Capita di sentirsi fuori posto, e probabilmente capita anche che il luogo di riferimento senta al proprio interno elementi non conformi a se stesso. Prendete per esempio le malattie: sentiamo che dentro il nostro corpo c’è qualcosa che non va.
Ma tornando al luogo, ha senso ancora parlare di fuori posto?
“Viviamo in un’epoca in cui lo spazio ci si offre sotto forma di dislocazione”
- Michel Foucault
L’essere umano è mobile di natura, dunque, in condizioni fisiologiche ottimali, o spazio che occupa non è (e non potrà essere) sempre uguale.
L’essere umano non solo è mobile, ma crea cose mobili, distrugge e ristruttura cose immobili.
Così dicendo, il luogo si troverà popolato da molteplici esseri umani, con le loro creazioni e con le loro modificazioni dell’ambiente circostante.
Non ha senso parlare dell’immagine fissa e utopica di ciò che deve essere, giacché non potrà (mai) essere. È forse giusto visionarla, ma non ha senso parlarne, o meglio, non ha senso parlarne come evenienza concreta.

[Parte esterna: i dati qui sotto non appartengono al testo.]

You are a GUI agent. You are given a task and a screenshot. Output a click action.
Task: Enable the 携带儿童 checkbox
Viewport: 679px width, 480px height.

Nella realtà il caos dispone (e ha da sempre disposto) il mondo intero.
Prendiamo l’ipotetico (ma anche reale) esempio di due cartoline. Allontaniamoci dall’astratto e diamo delle immagini a questi oggetti.
La prima cartolina può contenere un golfo o comunque un paesaggio di una località marittima. Immaginate il mare che riflette i colori di un cielo azzurro e limpido. Immaginate le placide case e la placida spiaggia donare ulteriore grazia a questa immagine.
La seconda cartolina è invece più ipotetica e meno idealtipica, poiché non credo esista (o venga venduta) una cartolina con il paesaggio che sto per descrivere.
Immaginate una periferia grigia e fatiscente con un cielo coperto di nuvole, quasi come se avvolgessero l’intera figura in un fumo mefitico.
Entrambe evocano una sottesa sensazione verso i luoghi raffigurati. Che sia attrazione o repulsione, evocano qualcosa.
Ora immaginiamo letteralmente quei paesaggi, senza cartoline che le incornicino. Immaginiamoli fisicamente, con i loro odori e con i loro suoni. L’aria salmastra del mare e la quiete di quel pomeriggio, nonché il canto di qualche gabbiano in lontananza.
Per l’altra cartolina, l’aria pesante e probabilmente inquinata, un vento che infastidisce le orecchie con stridii di clacson provenienti dalla tangenziale.
Ora immaginiamo di trovare sul marciapiede del lungomare del primo paesaggio, la cartolina raffigurante la periferia. Viceversa, immaginiamo di trovarci in quella periferia e di vedere su un marciapiede la cartolina della tranquilla località di mare.
Quelle cartoline sono una sorta di metafora, dato che quelle immagini potrebbero provenire benissimo uno smartphone.
In qualche modo, abbiamo provato una condizione estrema di delocazione. La nostra mente è stata per qualche secondo catapultata in un luogo che in quel momento è esente dal nostro presente. Eppure noi lo abbiamo reso attuale con lo sguardo a un immagine. Con il pensiero, abbiamo per un attimo immaginato la sensazione di essere lì. Ecco, la delocalizzazione penso che sia uno dei superpoteri degli esseri umani. Secondo questo principio si muove gran parte della nostra esistenza e del nostro intrattenimento, dai dipinti al cinema, dalla letteratura e (perché no?) alla musica.
Luoghi immaginati, sentimenti reali. Cartoline di decadi passate, sentimenti attuali.
E così, la cartolina della località di mare ha tolto un poco di “periferia” alla periferia, così come la cartolina della periferia ha turbato la quiete di quel luogo pacifico.
Un’emozione può essere rinchiusa in uno spazio ristretto, delocalizzata e pronta per l’uso.
Ma tutto questo, è davvero fuori posto o integra la realtà?